Kirchen-, Glaubens- und Religionskritik (un)erwünscht?

Die Humanistische Alternative Bodensee (HABO) hat das Organisationsteam des Konstanzer Konzilsjubiläums angeschrieben und will unter anderem wissen, welche Veranstaltungspunkte vorgesehen sind, die sich mit kirchen-, religions- und glaubenskritischen Fragen auseinandersetzen. „Im Anbetracht dessen, dass eine nicht unbedeutende und bislang wenig transparente Summe an Steuergeldern in die Feierlichkeiten fließen wird, scheint das Programm wenige, klar säkulare Fragestellungen anzusprechen“

Offenes Schreiben

Sehr geehrte Damen und Herren,

das Konzilsjubiläum der Stadt Konstanz ab 2014 wird über mehrere Jahre hinweg mit einer Vielzahl von Festivitäten auf sich aufmerksam machen. Insbesondere wird dabei der bedeutsame Charakter dieser doch über viele Strecken hinweg von einer Vielzahl von damals Beteiligten sicher als unrühmlich und gnadenlos empfundenen Versammlung am Bodensee zentriert, ohne sich im Kern der früher wie auch weiterhin diktierenden und toleranzlosen Strukturen der Kirche zu nähern.

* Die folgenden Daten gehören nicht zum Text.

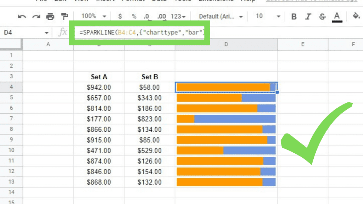Open the fill color bucket icon
Viewport: 363px width, 204px height.
click(357, 16)
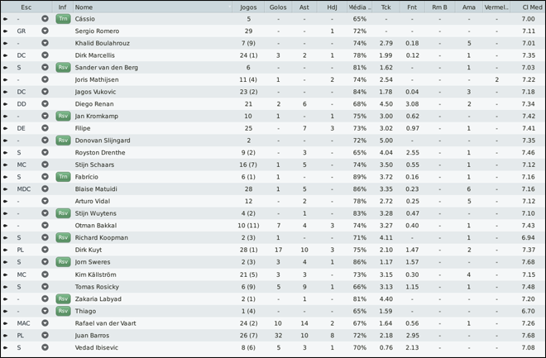Click the Rsv badge for Sander van den Berg
This screenshot has height=358, width=546.
[x=62, y=67]
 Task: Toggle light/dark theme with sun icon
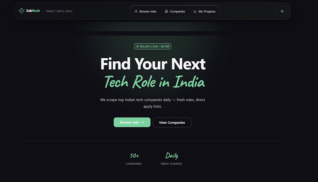282,11
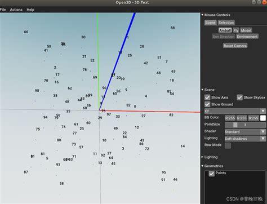Viewport: 267px width, 204px height.
Task: Disable the Show Ground checkbox
Action: 207,104
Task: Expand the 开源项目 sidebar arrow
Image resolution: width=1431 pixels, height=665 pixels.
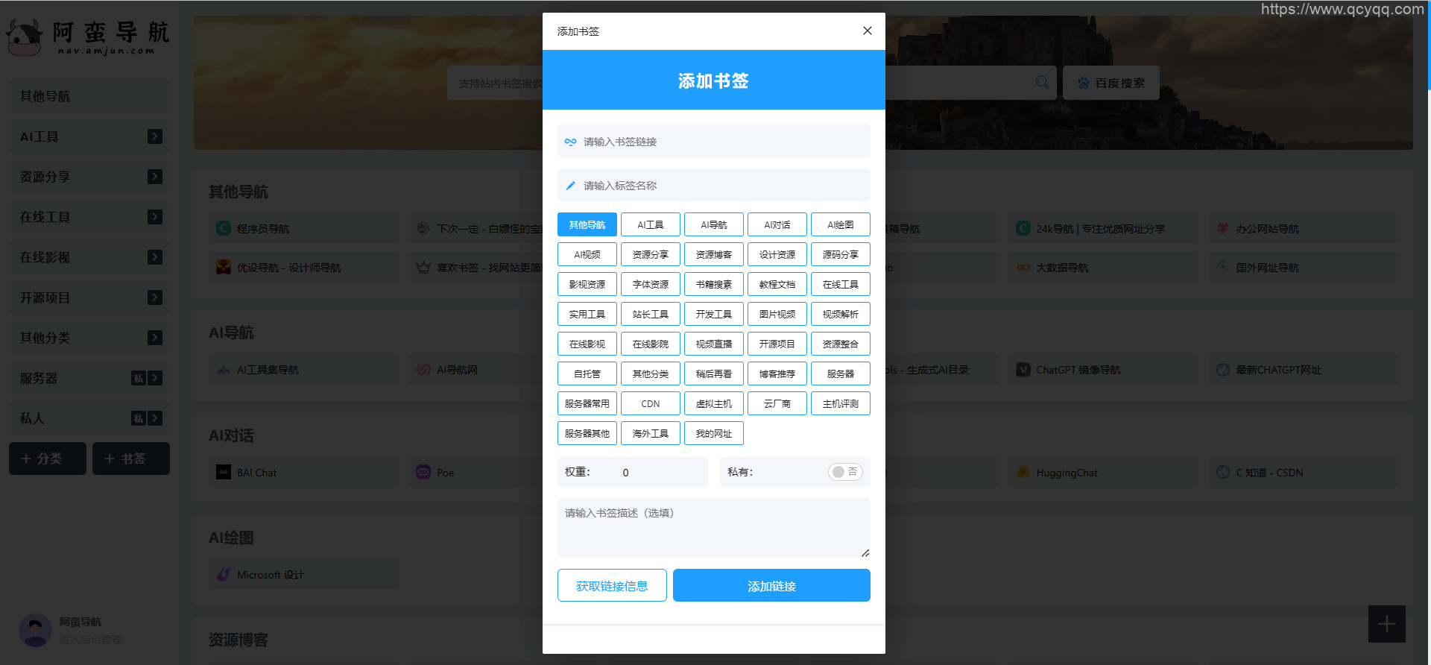Action: [155, 297]
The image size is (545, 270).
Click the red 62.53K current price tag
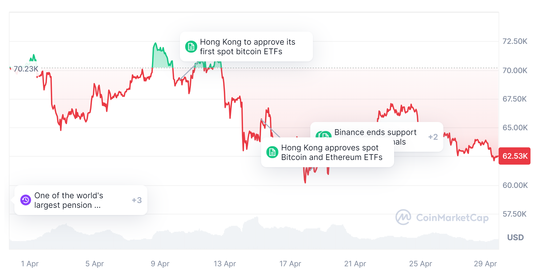pos(514,156)
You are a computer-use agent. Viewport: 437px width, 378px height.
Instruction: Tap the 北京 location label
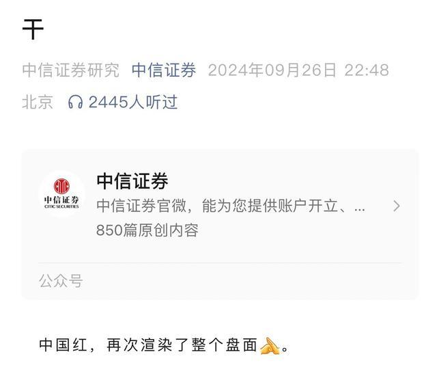pos(38,102)
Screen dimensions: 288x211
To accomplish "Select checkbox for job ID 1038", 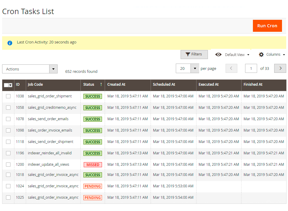I will (8, 96).
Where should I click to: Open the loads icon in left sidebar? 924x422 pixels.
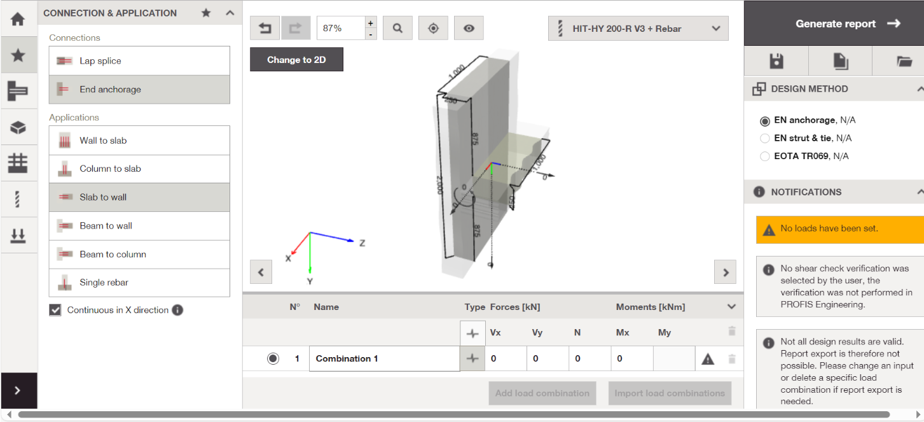18,236
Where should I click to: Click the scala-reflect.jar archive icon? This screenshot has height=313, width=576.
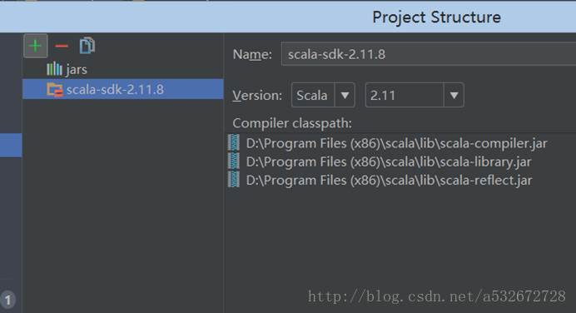pyautogui.click(x=234, y=179)
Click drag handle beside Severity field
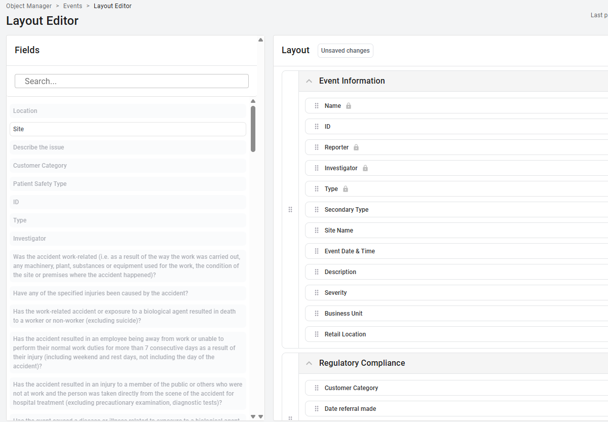This screenshot has height=422, width=608. click(317, 293)
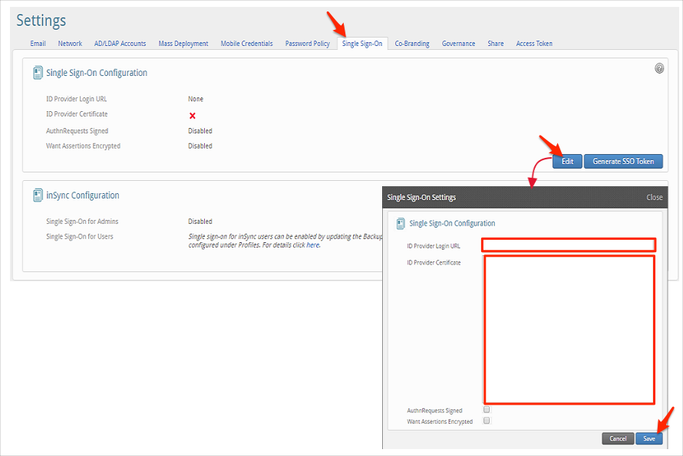Select the Password Policy tab
This screenshot has width=683, height=456.
[x=307, y=44]
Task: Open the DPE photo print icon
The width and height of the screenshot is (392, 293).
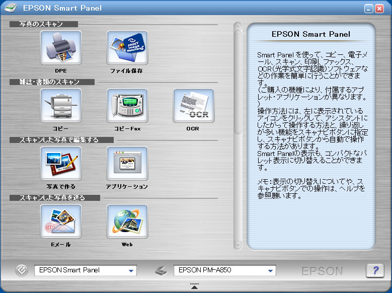Action: [61, 48]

Nach den bisherigen Informationen, die für die Öffentlichkeit bekannt wurden, werden zwar durchaus aus den Reihen der – vor allem protestantischen – Kirchen auch kritische Beiträge über die klerikalen Institutionen bis in die Gegenwart laut werden und zu einer Debatte einladen. Im Anbetracht dessen, dass auch eine nicht unbedeutende und für uns bislang wenig transparent gebliebene Summe an Steuergeldern in die Feierlichkeiten fließen wird, scheint das Programm aber wenige, klar säkulare Fragestellungen anzusprechen.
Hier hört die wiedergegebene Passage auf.